Developer: IO Interactive | Publisher: IO Interactive | Initial Release: 20th January 2021

Agent 47 is soon to return in IO Interactive's latest stealth assassination title, Hitman 3, and there has been some anticipation that this time players may be able to shoot things with a camera as well as a gun. Though the eighth main series entry, Hitman 3 follows on from the 2016 Hitman reboot and 2018's Hitman 2 as the third entry in the "World of Assassination" trilogy.

Now, expectation of a photo mode is a pretty standard thing for most big releases these days, but some virtual photographers have had their eyes on this particular title since IOI creative director, Mattias Engström, teased a "new camera" when talking to PlayStation Official Magazine back in Issue 178 late last year.

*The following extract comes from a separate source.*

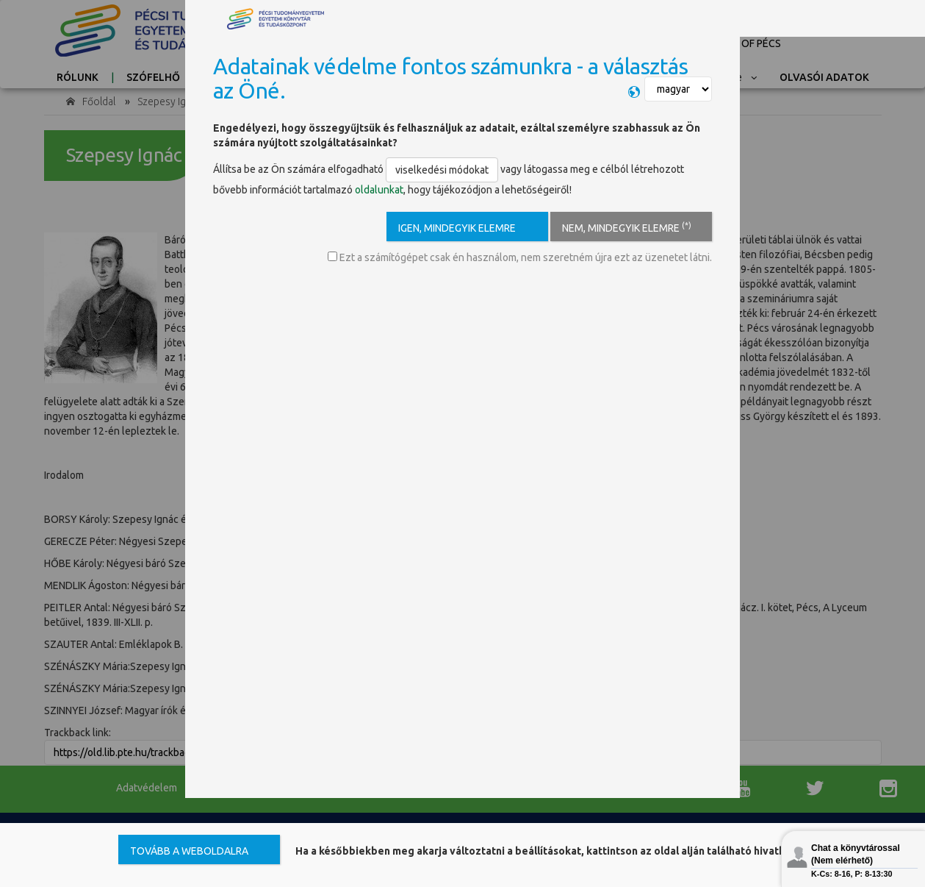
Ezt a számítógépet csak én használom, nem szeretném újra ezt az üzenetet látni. (520, 257)
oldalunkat (379, 190)
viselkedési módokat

"One great example of how new items in Hitman 3 can be used across all three games is our new camera. You can take it with you back to the locations from Hitman 1 and 2 – but it will have some really unique and cool functions that are only possible in Hitman 3 locations."

Mattias Engström, IO Interactive Creative Director

This definitely didn't sound like a regular photo mode implementation, and the fact that certain aspects of its behaviour are dependent on Hitman 3 locations seems to suggest that there are gameplay mechanics involved, but it was not unreasonable to hope that the "unique and cool" camera features would also include some creative options. Well, that speculation has all but come to an end now as Game Informer's exclusive video takes a closer look at the game's new multifunction camera.


Described as an "essential tool for professional and playful means", the camera is demonstrated in a gameplay capacity to hack locked doors gain additional intel on the mission location, or provide evidence of completed objectives. We even get a quick look at the camera in-hand via a window reflection and can see a typical compact camera design.


The "point-and-shoot" nickname of such devices may be quite appropriate here as, aside from zoon, depth of field and some basic preset filters, the camera tool doesn't include any other creative options that you may expect from a modern photo mode.

Perhaps that will be enough to interest some people, with fewer settings to distract from the shot itself, but it does seem like something of a missed opportunity. The main limitation in my opinion is likely to be in camera positioning; along with lighting, composition can be considered as the most important part of any photograph and with nothing more than a little pan & tilt from a hand-held position, I don't see the Hitman 3 camera nailing many creative contracts.